Word and element location data
★ ★ ★ ★ ★ ★ ★
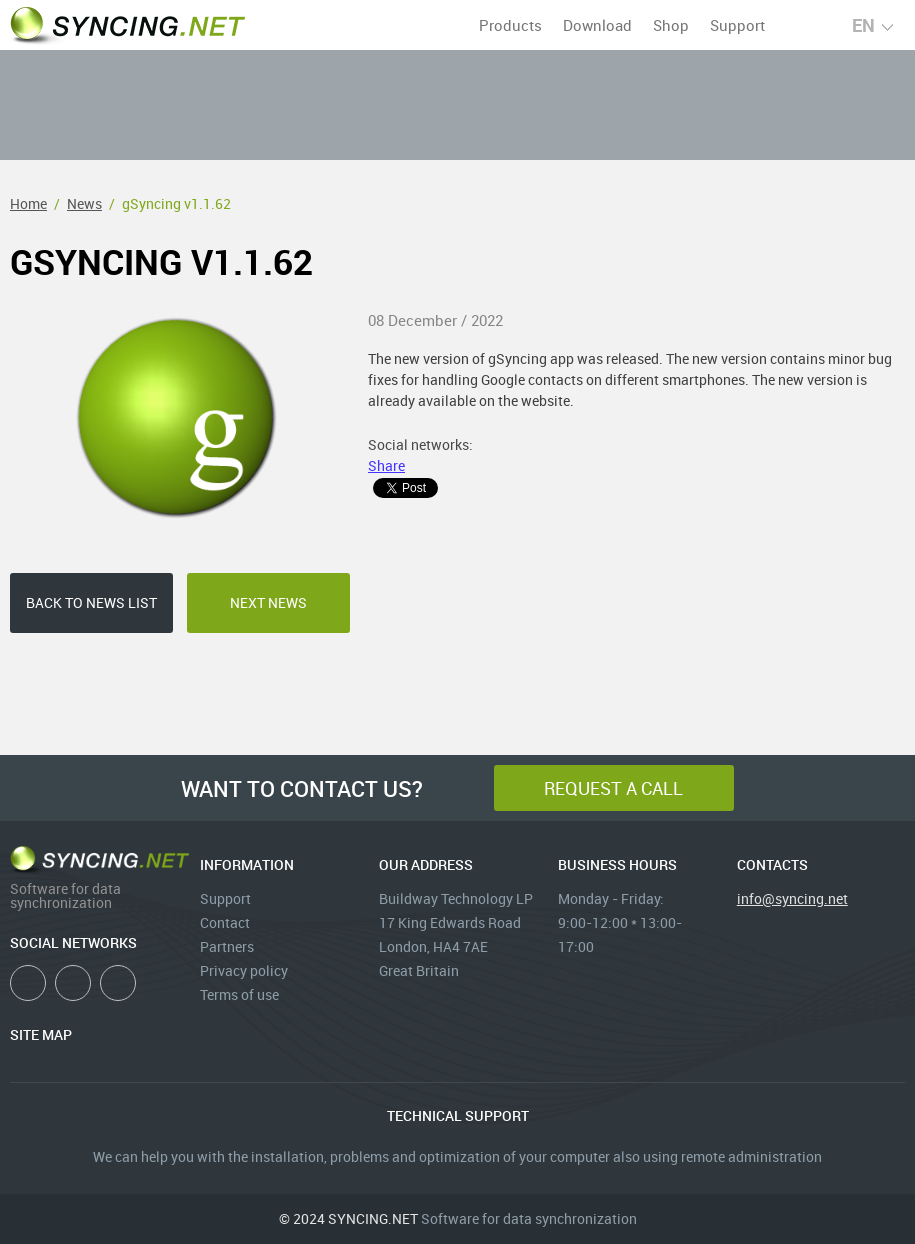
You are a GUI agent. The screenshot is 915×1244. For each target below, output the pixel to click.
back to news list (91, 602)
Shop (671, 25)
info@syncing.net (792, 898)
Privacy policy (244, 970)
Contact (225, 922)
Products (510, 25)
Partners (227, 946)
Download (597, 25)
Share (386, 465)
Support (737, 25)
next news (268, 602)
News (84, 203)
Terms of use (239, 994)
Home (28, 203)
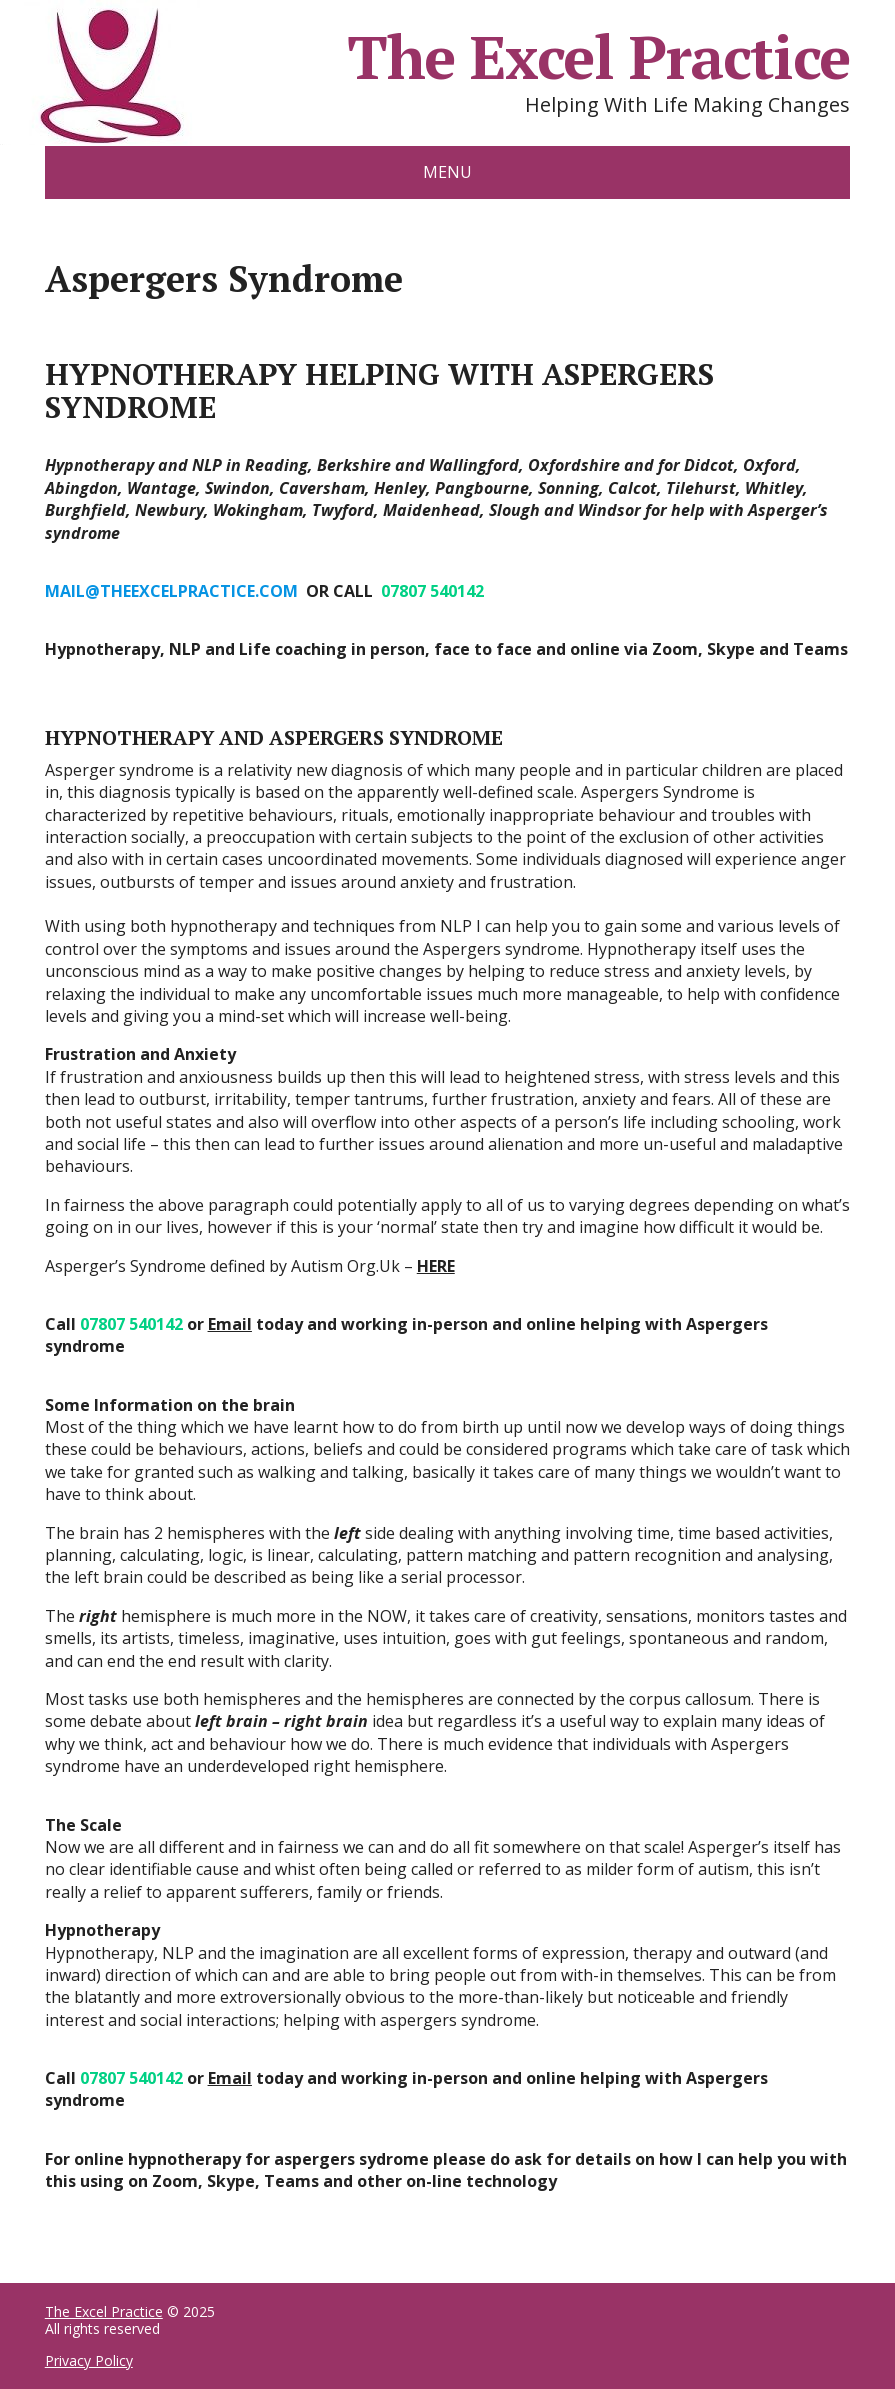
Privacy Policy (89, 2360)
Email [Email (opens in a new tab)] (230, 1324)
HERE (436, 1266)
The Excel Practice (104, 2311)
★ ★ ★ ★ ★ ★ ★
#### [Problem description]
Copy out the listing above word for word, leaving out the pictures.

#### [Exercise solution]
You are a GUI agent. The screenshot is 915×1244. For each target below, output the pixel to click.
back to news list (91, 602)
Shop (671, 25)
info@syncing.net (792, 898)
Privacy policy (244, 970)
Contact (225, 922)
Products (510, 25)
Partners (227, 946)
Download (597, 25)
Share (386, 465)
Support (737, 25)
next news (268, 602)
News (84, 203)
Terms of use (239, 994)
Home (28, 203)
Privacy Policy (89, 2360)
Email [Email (opens in a new tab)] (230, 1324)
HERE (436, 1266)
The Excel Practice (104, 2311)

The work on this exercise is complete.